What is expected:
Each record must be retyped in full. No character may differ.

(Extracted data entries)

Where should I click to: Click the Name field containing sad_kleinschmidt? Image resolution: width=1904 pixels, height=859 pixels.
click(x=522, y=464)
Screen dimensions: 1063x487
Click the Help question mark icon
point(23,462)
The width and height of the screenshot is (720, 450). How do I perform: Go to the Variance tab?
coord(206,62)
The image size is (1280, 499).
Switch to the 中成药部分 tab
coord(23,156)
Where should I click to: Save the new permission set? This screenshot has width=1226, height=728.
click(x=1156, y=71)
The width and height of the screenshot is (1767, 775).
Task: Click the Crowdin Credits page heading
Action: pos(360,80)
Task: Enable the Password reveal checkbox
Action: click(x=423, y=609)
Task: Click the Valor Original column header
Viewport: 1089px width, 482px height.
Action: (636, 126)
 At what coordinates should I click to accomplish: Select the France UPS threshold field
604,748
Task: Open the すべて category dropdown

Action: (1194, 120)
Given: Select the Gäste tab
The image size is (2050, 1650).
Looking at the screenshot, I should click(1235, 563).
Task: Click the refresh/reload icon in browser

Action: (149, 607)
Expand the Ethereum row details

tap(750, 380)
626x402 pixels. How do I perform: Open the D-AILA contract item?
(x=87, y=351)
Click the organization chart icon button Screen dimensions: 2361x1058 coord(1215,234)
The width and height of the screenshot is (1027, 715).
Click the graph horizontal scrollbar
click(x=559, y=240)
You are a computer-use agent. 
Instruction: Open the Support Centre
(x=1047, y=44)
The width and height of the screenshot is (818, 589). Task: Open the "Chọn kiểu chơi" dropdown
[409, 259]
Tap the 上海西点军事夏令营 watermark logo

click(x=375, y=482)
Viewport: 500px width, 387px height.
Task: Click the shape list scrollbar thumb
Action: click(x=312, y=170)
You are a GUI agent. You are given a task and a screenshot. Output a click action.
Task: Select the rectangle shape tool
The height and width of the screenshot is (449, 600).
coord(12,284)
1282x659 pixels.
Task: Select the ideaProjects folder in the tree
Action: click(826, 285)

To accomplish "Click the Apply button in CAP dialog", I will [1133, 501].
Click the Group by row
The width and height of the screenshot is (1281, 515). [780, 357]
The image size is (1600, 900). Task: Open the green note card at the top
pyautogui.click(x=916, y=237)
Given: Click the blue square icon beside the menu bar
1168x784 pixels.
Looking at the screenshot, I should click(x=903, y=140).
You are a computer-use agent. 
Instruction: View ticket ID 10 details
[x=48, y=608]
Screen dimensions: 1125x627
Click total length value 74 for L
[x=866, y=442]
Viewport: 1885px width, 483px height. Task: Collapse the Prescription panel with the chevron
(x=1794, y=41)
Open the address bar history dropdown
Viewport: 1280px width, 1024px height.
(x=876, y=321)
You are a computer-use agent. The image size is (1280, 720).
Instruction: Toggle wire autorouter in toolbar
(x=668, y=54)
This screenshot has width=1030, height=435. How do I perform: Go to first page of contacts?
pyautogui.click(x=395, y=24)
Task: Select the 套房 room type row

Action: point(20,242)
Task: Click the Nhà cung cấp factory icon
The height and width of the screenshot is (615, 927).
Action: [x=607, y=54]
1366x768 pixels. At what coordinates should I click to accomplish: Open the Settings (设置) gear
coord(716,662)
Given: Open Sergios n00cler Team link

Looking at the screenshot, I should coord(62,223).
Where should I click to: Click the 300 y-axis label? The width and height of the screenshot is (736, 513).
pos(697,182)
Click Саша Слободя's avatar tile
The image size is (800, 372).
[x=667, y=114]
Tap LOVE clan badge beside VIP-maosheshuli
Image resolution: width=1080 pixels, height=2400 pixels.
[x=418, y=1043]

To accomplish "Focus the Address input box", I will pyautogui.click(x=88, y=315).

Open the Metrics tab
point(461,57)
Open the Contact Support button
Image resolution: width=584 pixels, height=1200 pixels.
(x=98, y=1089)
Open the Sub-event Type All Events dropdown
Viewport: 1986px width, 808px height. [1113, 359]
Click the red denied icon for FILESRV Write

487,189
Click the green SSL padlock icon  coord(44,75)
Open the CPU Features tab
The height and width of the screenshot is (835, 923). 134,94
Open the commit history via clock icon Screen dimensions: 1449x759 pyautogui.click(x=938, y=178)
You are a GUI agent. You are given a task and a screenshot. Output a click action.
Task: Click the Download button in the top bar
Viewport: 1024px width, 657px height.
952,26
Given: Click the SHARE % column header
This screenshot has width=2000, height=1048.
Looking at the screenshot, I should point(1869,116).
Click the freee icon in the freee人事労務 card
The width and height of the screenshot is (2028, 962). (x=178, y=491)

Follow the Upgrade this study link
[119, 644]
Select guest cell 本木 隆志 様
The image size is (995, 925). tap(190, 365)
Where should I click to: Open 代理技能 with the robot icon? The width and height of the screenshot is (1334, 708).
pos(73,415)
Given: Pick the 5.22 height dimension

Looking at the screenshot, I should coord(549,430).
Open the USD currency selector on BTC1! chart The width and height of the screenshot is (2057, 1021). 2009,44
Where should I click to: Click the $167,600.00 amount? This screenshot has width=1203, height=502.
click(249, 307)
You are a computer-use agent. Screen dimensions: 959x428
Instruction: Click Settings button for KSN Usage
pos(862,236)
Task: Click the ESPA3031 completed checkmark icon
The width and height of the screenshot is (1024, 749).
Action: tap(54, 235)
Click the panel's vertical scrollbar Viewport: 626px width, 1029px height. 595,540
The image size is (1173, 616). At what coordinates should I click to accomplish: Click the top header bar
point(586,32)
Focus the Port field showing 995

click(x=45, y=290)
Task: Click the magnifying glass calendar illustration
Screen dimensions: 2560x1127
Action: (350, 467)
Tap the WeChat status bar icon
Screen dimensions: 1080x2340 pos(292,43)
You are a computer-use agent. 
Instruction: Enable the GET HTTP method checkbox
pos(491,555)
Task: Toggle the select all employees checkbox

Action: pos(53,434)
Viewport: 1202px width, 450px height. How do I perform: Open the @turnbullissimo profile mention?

Response area:
Where should I click to: Click the Name field containing sad_kleinschmidt? Image resolution: width=1904 pixels, height=859 pixels.
click(x=522, y=464)
Screen dimensions: 1063x487
Click the Help question mark icon
point(23,462)
The width and height of the screenshot is (720, 450). How do I perform: Go to the Variance tab?
coord(206,62)
The image size is (1280, 499).
Switch to the 中成药部分 tab
coord(23,156)
Where should I click to: Save the new permission set? This screenshot has width=1226, height=728.
click(x=1156, y=71)
The width and height of the screenshot is (1767, 775).
Task: Click the Crowdin Credits page heading
Action: pos(360,80)
Task: Enable the Password reveal checkbox
Action: click(x=423, y=609)
Task: Click the Valor Original column header
Viewport: 1089px width, 482px height.
Action: (636, 126)
 At what coordinates should I click to accomplish: Select the France UPS threshold field
604,748
Task: Open the すべて category dropdown

Action: (1194, 120)
Given: Select the Gäste tab
The image size is (2050, 1650).
Looking at the screenshot, I should click(1235, 563).
Task: Click the refresh/reload icon in browser

Action: (149, 607)
Expand the Ethereum row details

tap(750, 380)
626x402 pixels. How do I perform: Open the D-AILA contract item?
(x=87, y=351)
Click the organization chart icon button Screen dimensions: 2361x1058 coord(1215,234)
The width and height of the screenshot is (1027, 715).
Click the graph horizontal scrollbar
click(x=559, y=240)
You are a computer-use agent. 
Instruction: Open the Support Centre
(x=1047, y=44)
The width and height of the screenshot is (818, 589). Task: Open the "Chọn kiểu chơi" dropdown
[409, 259]
Tap the 上海西点军事夏令营 watermark logo

click(x=375, y=482)
Viewport: 500px width, 387px height.
Task: Click the shape list scrollbar thumb
Action: click(x=312, y=170)
You are a GUI agent. You are given a task and a screenshot. Output a click action.
Task: Select the rectangle shape tool
The height and width of the screenshot is (449, 600).
coord(12,284)
1282x659 pixels.
Task: Select the ideaProjects folder in the tree
Action: click(826, 285)

To accomplish "Click the Apply button in CAP dialog", I will [1133, 501].
Click the Group by row
The width and height of the screenshot is (1281, 515). [780, 357]
The image size is (1600, 900). Task: Open the green note card at the top
pyautogui.click(x=916, y=237)
Given: Click the blue square icon beside the menu bar
1168x784 pixels.
Looking at the screenshot, I should click(x=903, y=140).
You are a computer-use agent. 
Instruction: View ticket ID 10 details
[x=48, y=608]
Screen dimensions: 1125x627
Click total length value 74 for L
[x=866, y=442]
Viewport: 1885px width, 483px height. Task: Collapse the Prescription panel with the chevron
(x=1794, y=41)
Open the address bar history dropdown
Viewport: 1280px width, 1024px height.
(x=876, y=321)
You are a computer-use agent. The image size is (1280, 720).
Instruction: Toggle wire autorouter in toolbar
(x=668, y=54)
This screenshot has width=1030, height=435. How do I perform: Go to first page of contacts?
pyautogui.click(x=395, y=24)
Task: Select the 套房 room type row

Action: point(20,242)
Task: Click the Nhà cung cấp factory icon
The height and width of the screenshot is (615, 927).
Action: [x=607, y=54]
1366x768 pixels. At what coordinates should I click to accomplish: Open the Settings (设置) gear
coord(716,662)
Given: Open Sergios n00cler Team link

Looking at the screenshot, I should coord(62,223).
Where should I click to: Click the 300 y-axis label? The width and height of the screenshot is (736, 513).
pos(697,182)
Click Саша Слободя's avatar tile
The image size is (800, 372).
[x=667, y=114]
Tap LOVE clan badge beside VIP-maosheshuli
Image resolution: width=1080 pixels, height=2400 pixels.
[x=418, y=1043]

To accomplish "Focus the Address input box", I will pyautogui.click(x=88, y=315).

Open the Metrics tab
point(461,57)
Open the Contact Support button
Image resolution: width=584 pixels, height=1200 pixels.
(x=98, y=1089)
Open the Sub-event Type All Events dropdown
Viewport: 1986px width, 808px height. [1113, 359]
Click the red denied icon for FILESRV Write

487,189
Click the green SSL padlock icon  coord(44,75)
Open the CPU Features tab
The height and width of the screenshot is (835, 923). 134,94
Open the commit history via clock icon Screen dimensions: 1449x759 pyautogui.click(x=938, y=178)
You are a GUI agent. You are given a task and a screenshot. Output a click action.
Task: Click the Download button in the top bar
Viewport: 1024px width, 657px height.
952,26
Given: Click the SHARE % column header
This screenshot has width=2000, height=1048.
Looking at the screenshot, I should point(1869,116).
Click the freee icon in the freee人事労務 card
The width and height of the screenshot is (2028, 962). (x=178, y=491)

Follow the Upgrade this study link
[119, 644]
Select guest cell 本木 隆志 様
The image size is (995, 925). tap(190, 365)
Where should I click to: Open 代理技能 with the robot icon? The width and height of the screenshot is (1334, 708).
pos(73,415)
Given: Pick the 5.22 height dimension

Looking at the screenshot, I should coord(549,430).
Open the USD currency selector on BTC1! chart The width and height of the screenshot is (2057, 1021). 2009,44
Where should I click to: Click the $167,600.00 amount? This screenshot has width=1203, height=502.
click(249, 307)
You are a computer-use agent. Screen dimensions: 959x428
Instruction: Click Settings button for KSN Usage
pos(862,236)
Task: Click the ESPA3031 completed checkmark icon
The width and height of the screenshot is (1024, 749).
Action: tap(54, 235)
Click the panel's vertical scrollbar Viewport: 626px width, 1029px height. 595,540
The image size is (1173, 616). At what coordinates should I click to accomplish: Click the top header bar
point(586,32)
Focus the Port field showing 995

click(x=45, y=290)
Task: Click the magnifying glass calendar illustration
Screen dimensions: 2560x1127
Action: (350, 467)
Tap the WeChat status bar icon
Screen dimensions: 1080x2340 pos(292,43)
You are a computer-use agent. 
Instruction: Enable the GET HTTP method checkbox
pos(491,555)
Task: Toggle the select all employees checkbox

Action: pos(53,434)
Viewport: 1202px width, 450px height. How do I perform: Open the @turnbullissimo profile mention?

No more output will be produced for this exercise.